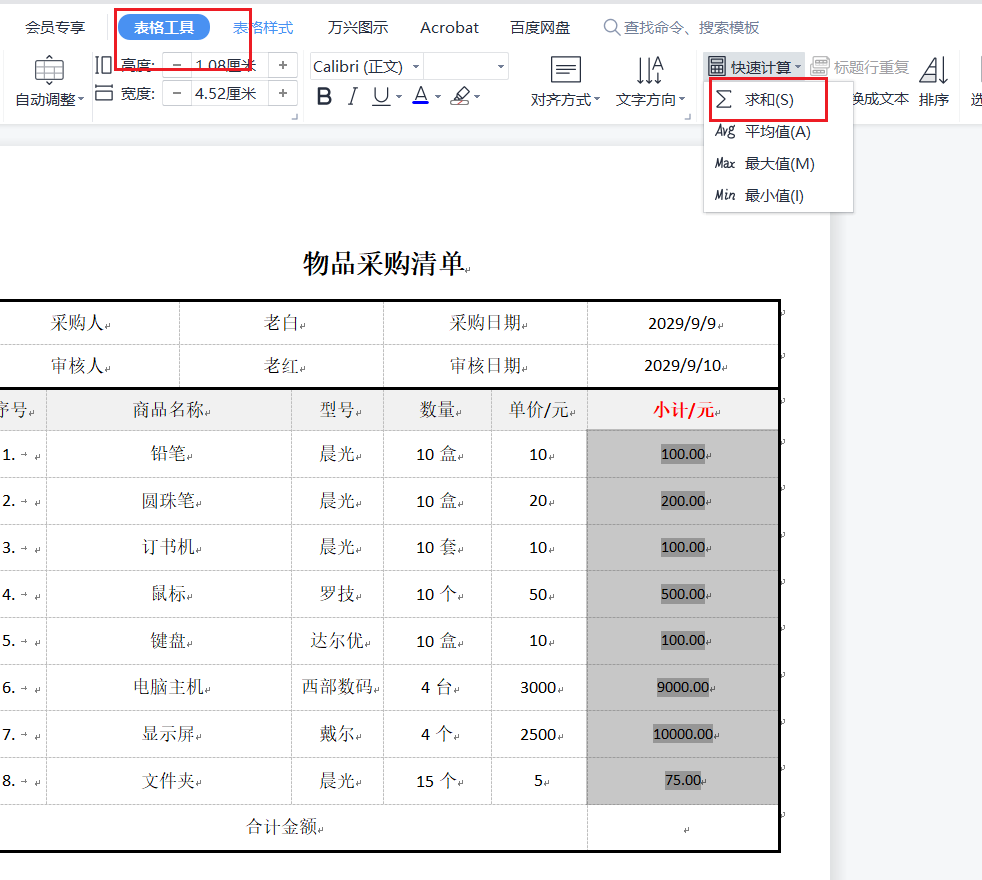Choose 平均值(A) average option
The height and width of the screenshot is (880, 982).
pos(777,131)

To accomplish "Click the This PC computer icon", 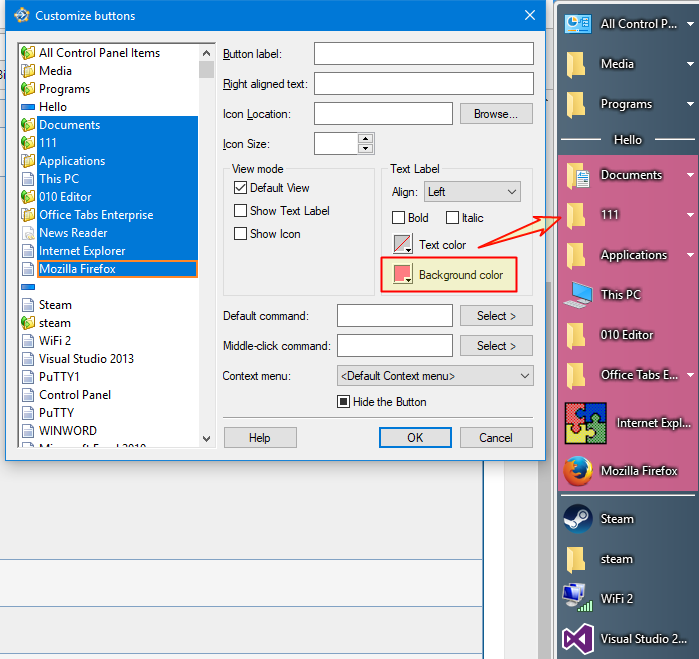I will click(577, 295).
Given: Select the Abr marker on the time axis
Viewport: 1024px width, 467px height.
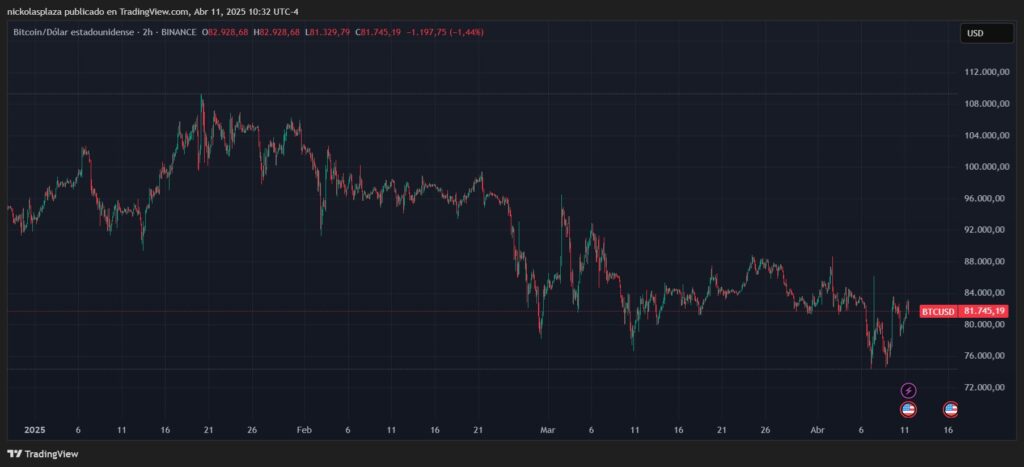Looking at the screenshot, I should [816, 430].
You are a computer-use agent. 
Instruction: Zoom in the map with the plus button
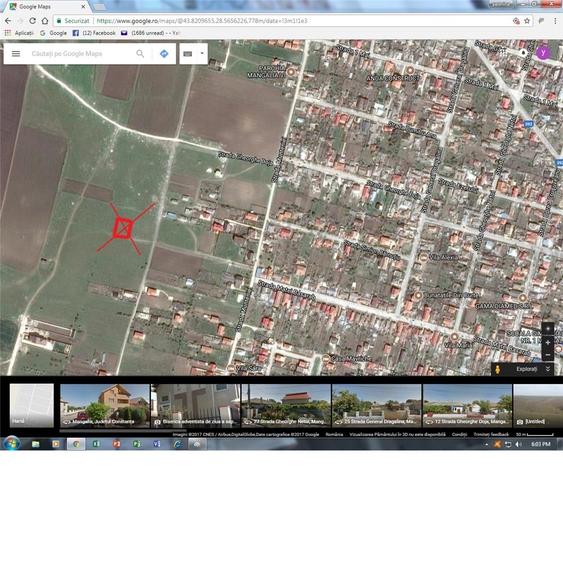pos(548,343)
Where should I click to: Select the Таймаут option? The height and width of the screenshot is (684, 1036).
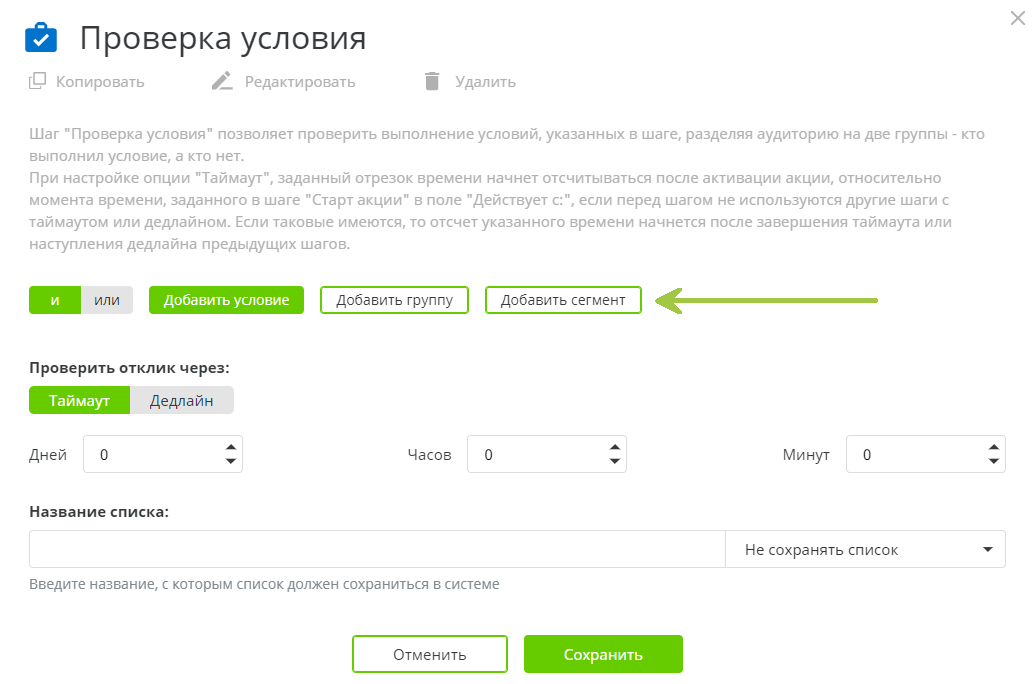[79, 399]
---+---
What you should do
Restate word for word only the lines from the one with "Viewport: 1024px width, 467px height." through the last line of the material, both included. Any picture should be left out.

Task result
Viewport: 1024px width, 467px height.
Looking at the screenshot, I should [816, 430].
You are a computer-use agent. 
Instruction: Zoom in the map with the plus button
pos(548,343)
Where should I click to: Select the Таймаут option? The height and width of the screenshot is (684, 1036).
[79, 399]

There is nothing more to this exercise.